[BEGIN]

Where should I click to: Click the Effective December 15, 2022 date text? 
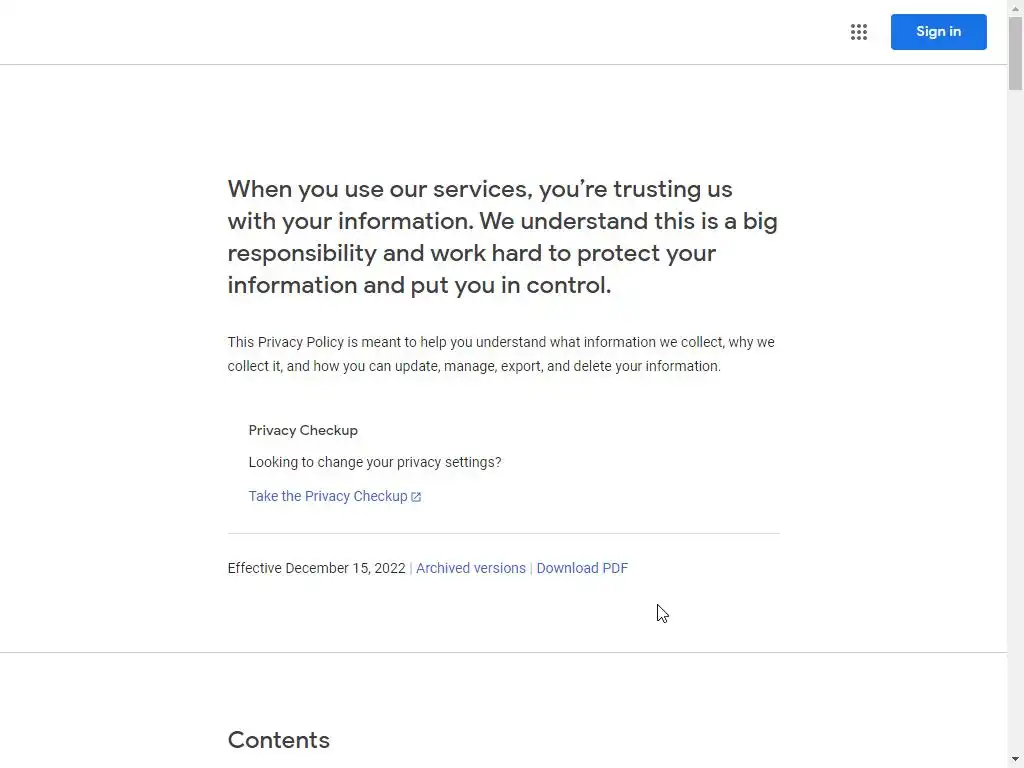point(316,568)
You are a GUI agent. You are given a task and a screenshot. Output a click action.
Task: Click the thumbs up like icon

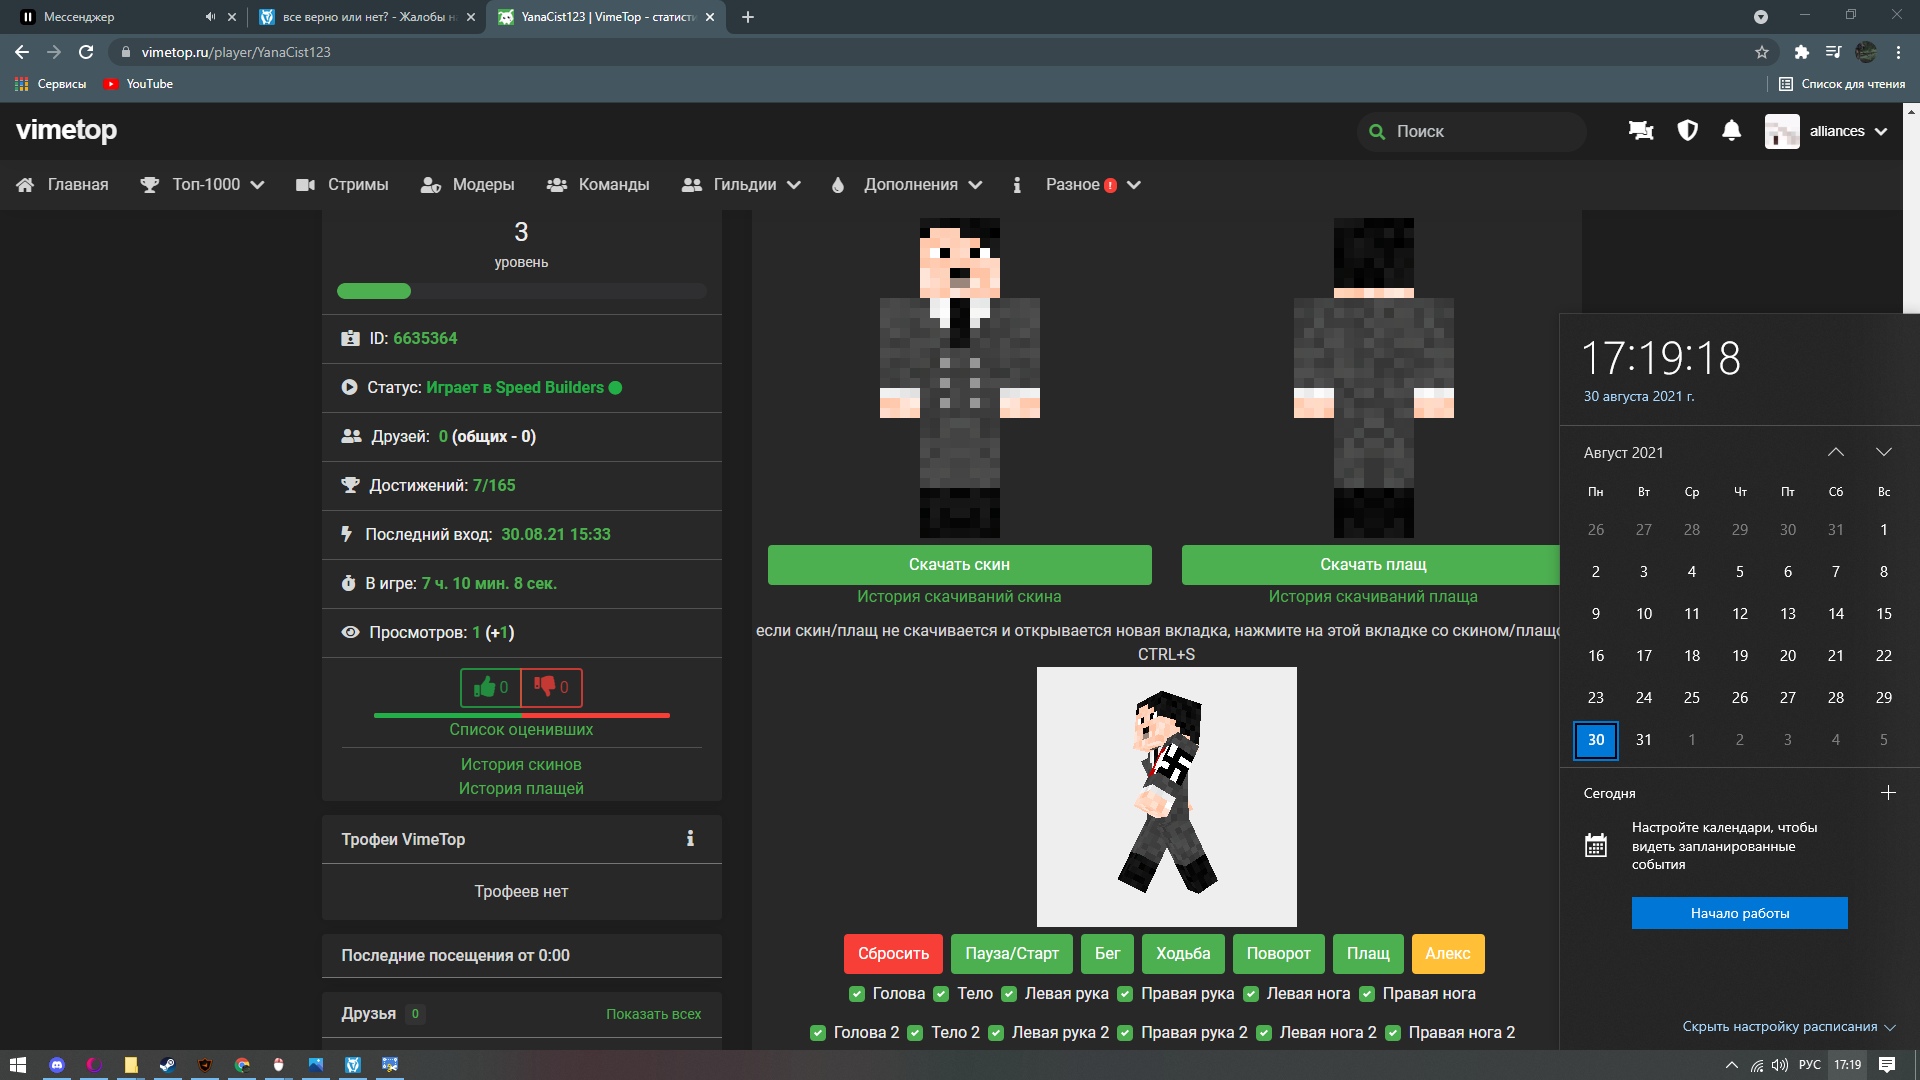pyautogui.click(x=485, y=687)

[END]

TO DO.
Reproduce every line of the records, requests included, rescaling each coordinate in the answers by a factor of 0.9 and rounding to whole numbers, with halves rounded up. Leave the pictures out of your answer.

RESPONSE.
Where should I click to: Click the Effective December 15, 2022 date text? 
point(284,511)
You are a GUI agent. You are given a task and a screenshot. Output a click action.
Task: Click the thumbs up like icon

pyautogui.click(x=437, y=618)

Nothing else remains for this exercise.